Saved entries

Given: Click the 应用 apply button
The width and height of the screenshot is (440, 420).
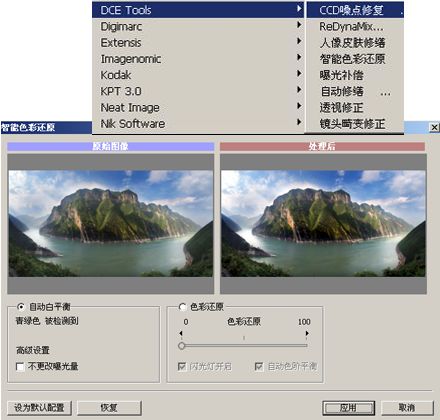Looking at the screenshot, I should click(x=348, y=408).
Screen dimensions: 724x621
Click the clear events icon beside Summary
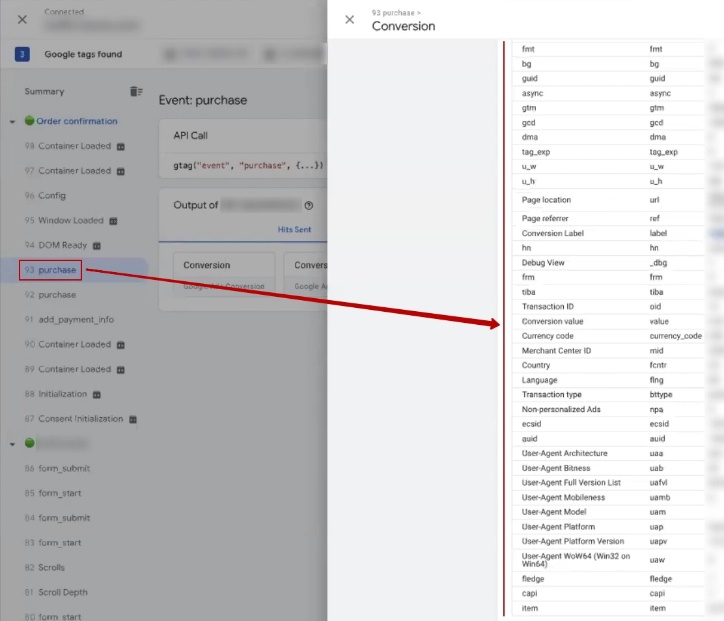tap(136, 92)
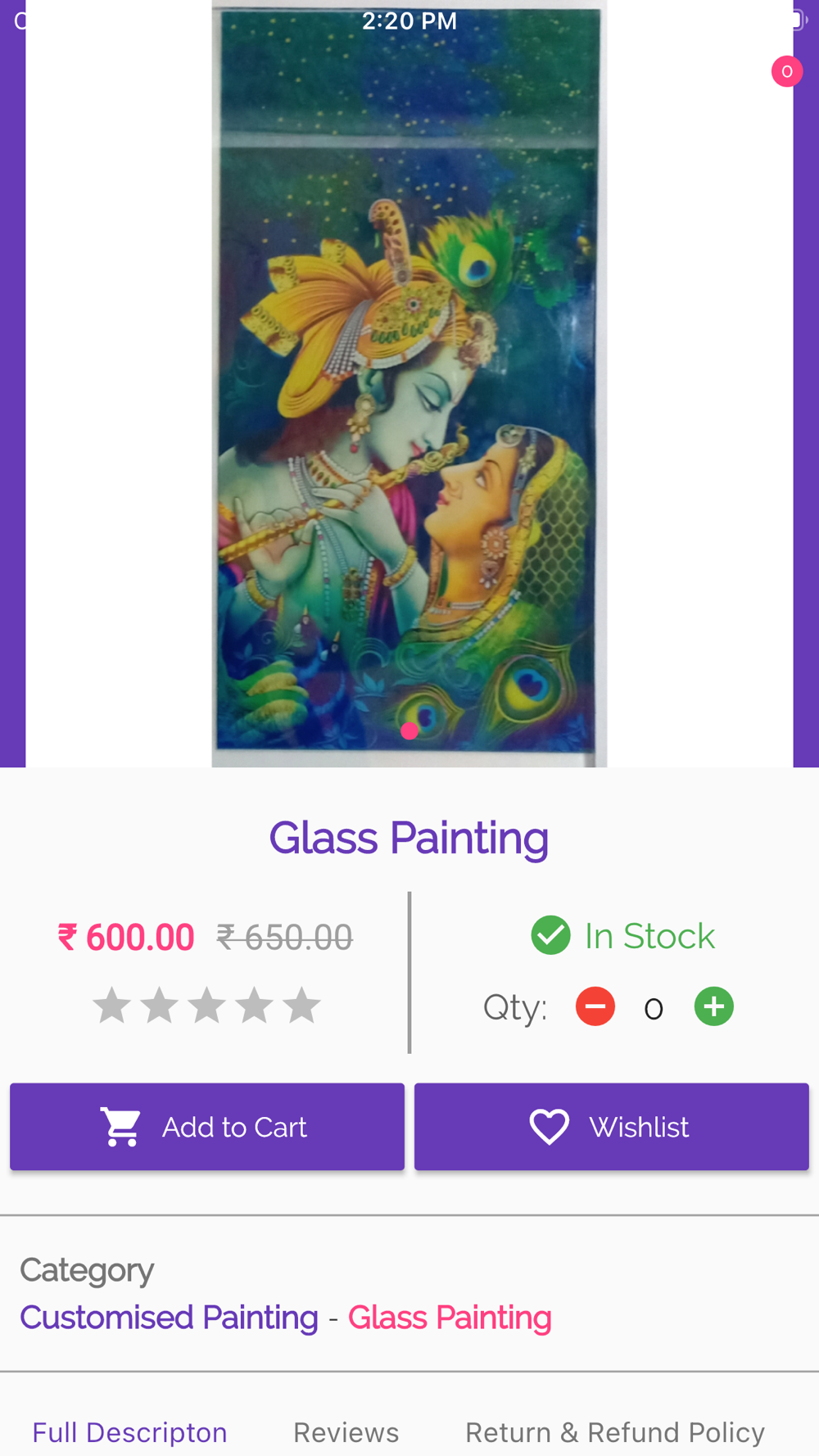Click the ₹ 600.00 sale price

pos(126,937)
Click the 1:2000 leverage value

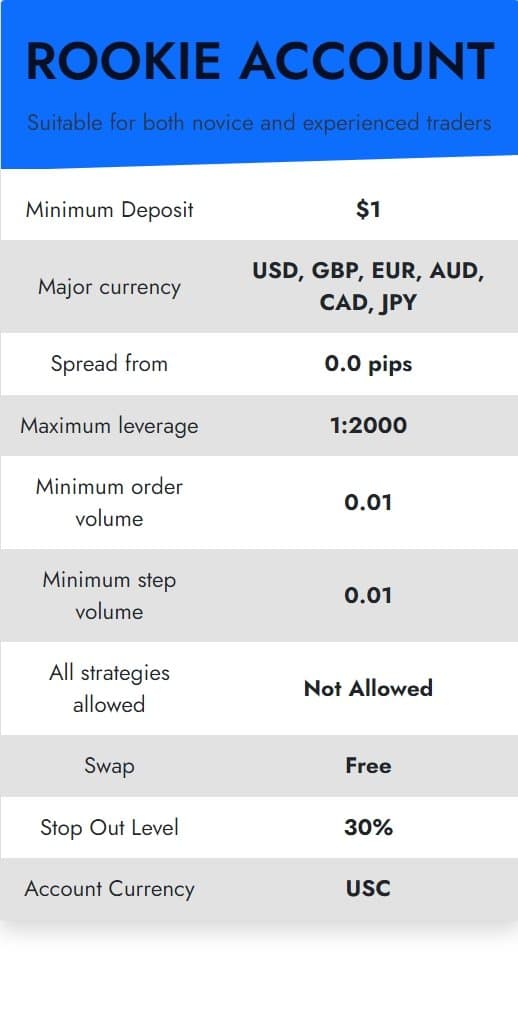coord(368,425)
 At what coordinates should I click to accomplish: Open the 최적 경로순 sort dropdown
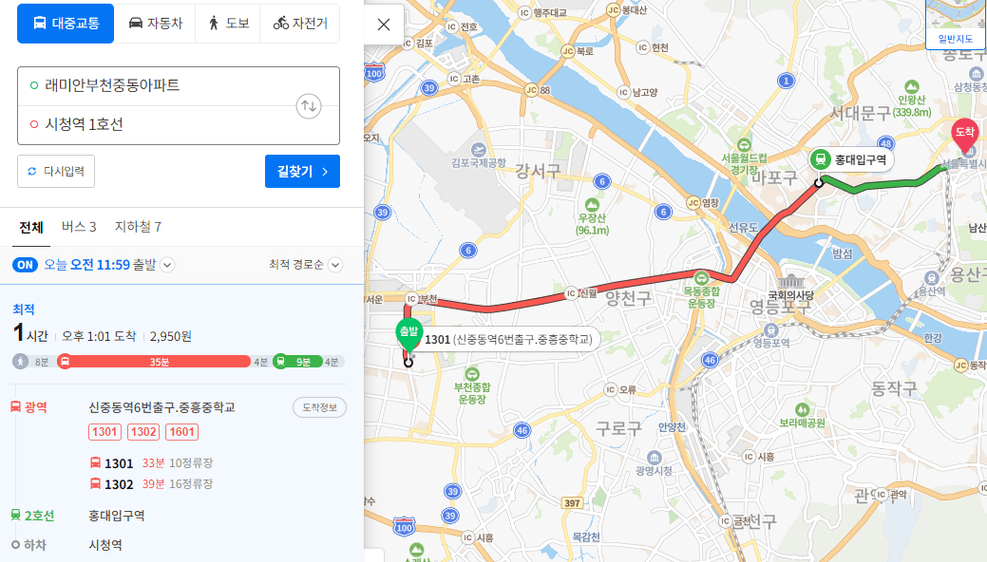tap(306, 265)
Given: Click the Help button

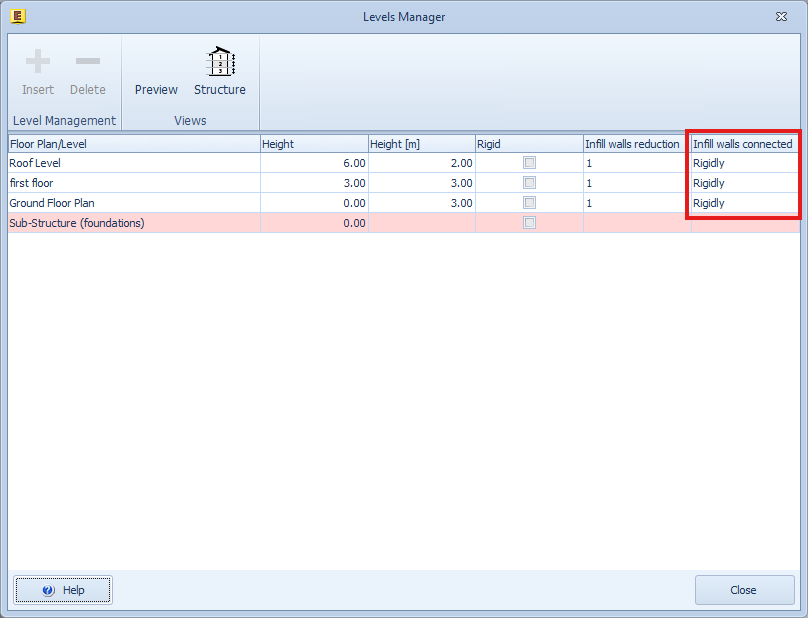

What to do
Each entry gets copied exactly; the pictures stay out.

Expected output
Given: Click the 应用 apply button
The width and height of the screenshot is (440, 420).
Looking at the screenshot, I should click(x=348, y=408).
Screen dimensions: 724x621
Click the clear events icon beside Summary
tap(136, 92)
Click the ₹ 600.00 sale price

pos(126,937)
Click the 1:2000 leverage value

coord(368,425)
 At what coordinates should I click to accomplish: Open the 최적 경로순 sort dropdown
tap(306, 265)
Given: Click the Help button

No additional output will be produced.